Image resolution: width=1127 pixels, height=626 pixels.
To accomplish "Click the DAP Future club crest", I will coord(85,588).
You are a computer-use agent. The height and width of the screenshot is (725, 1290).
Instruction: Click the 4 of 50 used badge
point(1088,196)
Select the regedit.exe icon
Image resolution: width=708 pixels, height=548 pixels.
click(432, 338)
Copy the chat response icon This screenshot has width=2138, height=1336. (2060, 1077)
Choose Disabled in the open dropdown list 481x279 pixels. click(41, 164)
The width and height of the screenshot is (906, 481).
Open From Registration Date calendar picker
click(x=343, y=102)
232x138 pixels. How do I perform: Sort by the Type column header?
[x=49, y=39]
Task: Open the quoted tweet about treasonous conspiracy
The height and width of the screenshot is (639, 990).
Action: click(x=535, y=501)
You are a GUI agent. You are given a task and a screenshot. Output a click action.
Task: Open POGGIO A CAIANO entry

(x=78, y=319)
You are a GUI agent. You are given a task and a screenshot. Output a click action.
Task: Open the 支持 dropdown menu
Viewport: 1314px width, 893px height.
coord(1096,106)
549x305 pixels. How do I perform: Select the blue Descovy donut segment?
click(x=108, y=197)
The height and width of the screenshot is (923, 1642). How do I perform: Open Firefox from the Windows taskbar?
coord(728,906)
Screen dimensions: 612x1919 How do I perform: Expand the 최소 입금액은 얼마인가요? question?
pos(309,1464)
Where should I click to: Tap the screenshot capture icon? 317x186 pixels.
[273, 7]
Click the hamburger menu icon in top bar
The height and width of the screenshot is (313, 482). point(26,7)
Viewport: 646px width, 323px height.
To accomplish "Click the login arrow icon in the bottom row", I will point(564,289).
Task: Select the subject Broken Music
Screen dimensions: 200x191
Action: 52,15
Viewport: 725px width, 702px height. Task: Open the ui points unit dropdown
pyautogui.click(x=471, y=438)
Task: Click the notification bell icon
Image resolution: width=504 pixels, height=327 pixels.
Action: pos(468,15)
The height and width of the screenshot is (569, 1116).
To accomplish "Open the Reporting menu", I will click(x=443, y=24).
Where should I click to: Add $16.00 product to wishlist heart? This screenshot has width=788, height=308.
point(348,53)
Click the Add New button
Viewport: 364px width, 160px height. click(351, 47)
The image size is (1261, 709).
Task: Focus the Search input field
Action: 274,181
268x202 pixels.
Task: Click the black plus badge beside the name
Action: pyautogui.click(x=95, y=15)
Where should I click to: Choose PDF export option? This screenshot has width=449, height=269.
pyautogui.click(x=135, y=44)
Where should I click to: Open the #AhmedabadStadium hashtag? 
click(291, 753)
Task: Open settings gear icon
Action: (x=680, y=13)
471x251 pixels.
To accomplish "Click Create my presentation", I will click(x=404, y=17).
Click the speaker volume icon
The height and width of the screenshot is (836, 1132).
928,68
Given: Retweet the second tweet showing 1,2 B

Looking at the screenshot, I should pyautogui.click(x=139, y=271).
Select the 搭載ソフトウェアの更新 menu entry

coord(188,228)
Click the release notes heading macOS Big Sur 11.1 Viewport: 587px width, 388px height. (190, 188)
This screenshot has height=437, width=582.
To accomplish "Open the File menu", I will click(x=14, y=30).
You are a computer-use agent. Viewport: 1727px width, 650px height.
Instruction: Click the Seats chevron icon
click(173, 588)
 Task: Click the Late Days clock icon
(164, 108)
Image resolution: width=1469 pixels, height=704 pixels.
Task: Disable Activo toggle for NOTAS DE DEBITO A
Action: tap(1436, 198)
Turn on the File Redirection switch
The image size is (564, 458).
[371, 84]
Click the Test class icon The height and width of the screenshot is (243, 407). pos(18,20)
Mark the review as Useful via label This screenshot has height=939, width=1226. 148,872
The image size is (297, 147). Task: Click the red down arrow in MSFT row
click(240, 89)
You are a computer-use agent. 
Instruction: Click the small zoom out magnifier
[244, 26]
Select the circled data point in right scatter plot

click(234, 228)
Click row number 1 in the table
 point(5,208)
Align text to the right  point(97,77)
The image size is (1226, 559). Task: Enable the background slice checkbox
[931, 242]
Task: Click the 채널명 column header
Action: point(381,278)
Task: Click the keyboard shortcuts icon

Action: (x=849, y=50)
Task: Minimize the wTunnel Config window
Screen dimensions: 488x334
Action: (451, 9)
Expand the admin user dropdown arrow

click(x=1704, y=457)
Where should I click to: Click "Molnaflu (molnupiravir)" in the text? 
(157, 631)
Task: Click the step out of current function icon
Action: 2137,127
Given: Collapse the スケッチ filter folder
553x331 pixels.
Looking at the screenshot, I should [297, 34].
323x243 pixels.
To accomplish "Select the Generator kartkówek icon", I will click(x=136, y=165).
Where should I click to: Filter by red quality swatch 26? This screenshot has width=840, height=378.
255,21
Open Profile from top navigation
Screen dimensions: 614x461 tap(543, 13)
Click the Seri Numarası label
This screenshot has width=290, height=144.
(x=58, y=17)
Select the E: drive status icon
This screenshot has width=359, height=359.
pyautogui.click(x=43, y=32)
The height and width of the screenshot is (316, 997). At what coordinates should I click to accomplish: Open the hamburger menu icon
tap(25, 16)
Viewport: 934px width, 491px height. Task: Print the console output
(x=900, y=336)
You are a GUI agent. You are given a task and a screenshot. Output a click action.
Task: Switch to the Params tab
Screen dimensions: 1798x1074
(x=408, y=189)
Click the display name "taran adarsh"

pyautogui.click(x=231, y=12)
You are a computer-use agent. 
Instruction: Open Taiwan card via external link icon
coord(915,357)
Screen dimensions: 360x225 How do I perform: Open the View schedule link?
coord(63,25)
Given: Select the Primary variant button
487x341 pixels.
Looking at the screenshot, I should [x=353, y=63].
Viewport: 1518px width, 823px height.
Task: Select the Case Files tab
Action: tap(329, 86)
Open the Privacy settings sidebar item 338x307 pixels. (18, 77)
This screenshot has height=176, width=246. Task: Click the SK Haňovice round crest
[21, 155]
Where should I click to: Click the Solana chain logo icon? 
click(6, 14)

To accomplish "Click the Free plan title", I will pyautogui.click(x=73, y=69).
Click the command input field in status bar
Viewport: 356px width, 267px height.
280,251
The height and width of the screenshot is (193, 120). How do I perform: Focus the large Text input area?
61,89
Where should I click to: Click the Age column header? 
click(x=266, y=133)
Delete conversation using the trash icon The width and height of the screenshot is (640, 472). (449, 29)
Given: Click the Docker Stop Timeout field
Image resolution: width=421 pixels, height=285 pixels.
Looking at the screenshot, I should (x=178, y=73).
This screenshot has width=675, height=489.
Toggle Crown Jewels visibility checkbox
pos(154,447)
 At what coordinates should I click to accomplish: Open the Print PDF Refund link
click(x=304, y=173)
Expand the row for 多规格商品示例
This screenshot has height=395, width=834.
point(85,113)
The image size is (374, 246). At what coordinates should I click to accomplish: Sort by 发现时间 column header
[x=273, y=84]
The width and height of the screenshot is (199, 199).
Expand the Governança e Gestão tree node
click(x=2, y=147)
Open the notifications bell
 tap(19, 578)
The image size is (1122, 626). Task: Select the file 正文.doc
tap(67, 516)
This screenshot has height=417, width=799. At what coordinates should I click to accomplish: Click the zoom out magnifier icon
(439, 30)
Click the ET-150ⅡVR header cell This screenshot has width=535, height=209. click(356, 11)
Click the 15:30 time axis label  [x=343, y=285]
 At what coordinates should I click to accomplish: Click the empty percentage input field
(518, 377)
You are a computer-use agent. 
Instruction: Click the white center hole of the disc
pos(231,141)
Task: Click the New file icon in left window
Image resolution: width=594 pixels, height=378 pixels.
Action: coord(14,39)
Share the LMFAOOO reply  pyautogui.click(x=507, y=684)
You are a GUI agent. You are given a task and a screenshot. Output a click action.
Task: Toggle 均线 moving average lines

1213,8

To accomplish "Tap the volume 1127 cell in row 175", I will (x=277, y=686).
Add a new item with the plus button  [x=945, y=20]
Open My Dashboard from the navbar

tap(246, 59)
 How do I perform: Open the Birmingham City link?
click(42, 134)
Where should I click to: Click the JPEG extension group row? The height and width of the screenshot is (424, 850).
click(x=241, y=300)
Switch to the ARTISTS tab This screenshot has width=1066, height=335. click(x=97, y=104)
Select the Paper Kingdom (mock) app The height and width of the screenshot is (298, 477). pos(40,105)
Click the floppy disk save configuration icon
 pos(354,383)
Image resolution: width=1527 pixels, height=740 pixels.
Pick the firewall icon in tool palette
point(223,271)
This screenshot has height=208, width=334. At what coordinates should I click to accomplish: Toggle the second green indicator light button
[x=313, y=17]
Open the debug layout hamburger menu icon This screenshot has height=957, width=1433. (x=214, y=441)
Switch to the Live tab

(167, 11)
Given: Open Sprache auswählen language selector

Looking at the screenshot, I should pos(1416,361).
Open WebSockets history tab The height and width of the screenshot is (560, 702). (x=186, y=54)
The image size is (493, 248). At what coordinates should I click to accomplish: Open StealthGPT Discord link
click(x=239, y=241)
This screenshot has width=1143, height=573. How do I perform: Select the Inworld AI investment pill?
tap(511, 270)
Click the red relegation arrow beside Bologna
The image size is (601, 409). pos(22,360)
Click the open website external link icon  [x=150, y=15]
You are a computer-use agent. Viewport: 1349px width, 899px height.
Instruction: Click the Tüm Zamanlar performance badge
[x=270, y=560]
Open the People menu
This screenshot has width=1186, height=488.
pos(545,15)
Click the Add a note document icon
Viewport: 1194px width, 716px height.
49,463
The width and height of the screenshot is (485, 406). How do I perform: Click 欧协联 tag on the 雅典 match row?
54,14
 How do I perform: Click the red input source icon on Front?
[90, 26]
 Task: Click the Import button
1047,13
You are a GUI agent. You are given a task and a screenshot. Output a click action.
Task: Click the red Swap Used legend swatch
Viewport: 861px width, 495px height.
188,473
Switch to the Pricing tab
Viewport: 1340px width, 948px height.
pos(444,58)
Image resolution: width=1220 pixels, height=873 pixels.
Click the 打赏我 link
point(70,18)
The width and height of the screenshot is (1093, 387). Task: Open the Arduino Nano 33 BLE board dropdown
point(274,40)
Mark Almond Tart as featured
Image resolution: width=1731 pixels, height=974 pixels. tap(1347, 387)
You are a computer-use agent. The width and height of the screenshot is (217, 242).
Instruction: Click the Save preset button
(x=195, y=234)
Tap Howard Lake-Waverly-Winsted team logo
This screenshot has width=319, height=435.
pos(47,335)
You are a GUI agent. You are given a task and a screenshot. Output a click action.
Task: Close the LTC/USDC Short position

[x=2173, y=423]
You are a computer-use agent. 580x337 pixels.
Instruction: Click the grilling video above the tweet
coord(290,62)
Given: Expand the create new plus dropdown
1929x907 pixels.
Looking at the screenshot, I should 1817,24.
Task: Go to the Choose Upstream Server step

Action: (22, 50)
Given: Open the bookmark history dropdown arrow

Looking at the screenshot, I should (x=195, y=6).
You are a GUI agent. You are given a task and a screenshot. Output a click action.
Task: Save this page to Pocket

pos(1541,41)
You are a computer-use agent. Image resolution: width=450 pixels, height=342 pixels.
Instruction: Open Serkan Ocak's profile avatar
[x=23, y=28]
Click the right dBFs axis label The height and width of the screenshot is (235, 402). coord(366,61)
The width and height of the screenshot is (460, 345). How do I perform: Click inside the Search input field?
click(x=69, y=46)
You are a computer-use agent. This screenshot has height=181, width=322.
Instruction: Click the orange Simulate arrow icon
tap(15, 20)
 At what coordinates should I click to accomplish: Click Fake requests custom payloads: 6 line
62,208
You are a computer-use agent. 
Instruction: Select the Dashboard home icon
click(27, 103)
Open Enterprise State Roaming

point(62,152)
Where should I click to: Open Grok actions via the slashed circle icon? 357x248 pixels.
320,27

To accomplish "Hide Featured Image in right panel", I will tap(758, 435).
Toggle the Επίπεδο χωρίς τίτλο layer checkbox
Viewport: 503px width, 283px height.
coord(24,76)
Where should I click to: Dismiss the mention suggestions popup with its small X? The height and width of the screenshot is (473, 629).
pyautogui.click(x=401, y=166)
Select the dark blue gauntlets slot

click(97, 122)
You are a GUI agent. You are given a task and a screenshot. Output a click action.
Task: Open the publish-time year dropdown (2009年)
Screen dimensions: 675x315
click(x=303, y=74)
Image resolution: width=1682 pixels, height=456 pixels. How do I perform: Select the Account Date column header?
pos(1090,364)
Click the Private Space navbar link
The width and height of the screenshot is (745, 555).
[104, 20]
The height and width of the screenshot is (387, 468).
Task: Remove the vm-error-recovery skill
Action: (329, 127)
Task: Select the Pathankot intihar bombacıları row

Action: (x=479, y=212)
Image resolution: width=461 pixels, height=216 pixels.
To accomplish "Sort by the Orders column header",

== == ==

_Your goal_
Reproduce the listing above word for word, starting with the line that contains "Task: Click the keyboard shortcuts icon" and going on through the line that contains "(x=58, y=17)".

_Result for this exercise_
Task: Click the keyboard shortcuts icon

Action: (x=849, y=50)
Task: Minimize the wTunnel Config window
Screen dimensions: 488x334
Action: (451, 9)
Expand the admin user dropdown arrow

click(x=1704, y=457)
Where should I click to: Click "Molnaflu (molnupiravir)" in the text? 
(157, 631)
Task: Click the step out of current function icon
Action: 2137,127
Given: Collapse the スケッチ filter folder
553x331 pixels.
Looking at the screenshot, I should [297, 34].
323x243 pixels.
To accomplish "Select the Generator kartkówek icon", I will click(x=136, y=165).
Where should I click to: Filter by red quality swatch 26? This screenshot has width=840, height=378.
255,21
Open Profile from top navigation
Screen dimensions: 614x461 tap(543, 13)
Click the Seri Numarası label
This screenshot has width=290, height=144.
(x=58, y=17)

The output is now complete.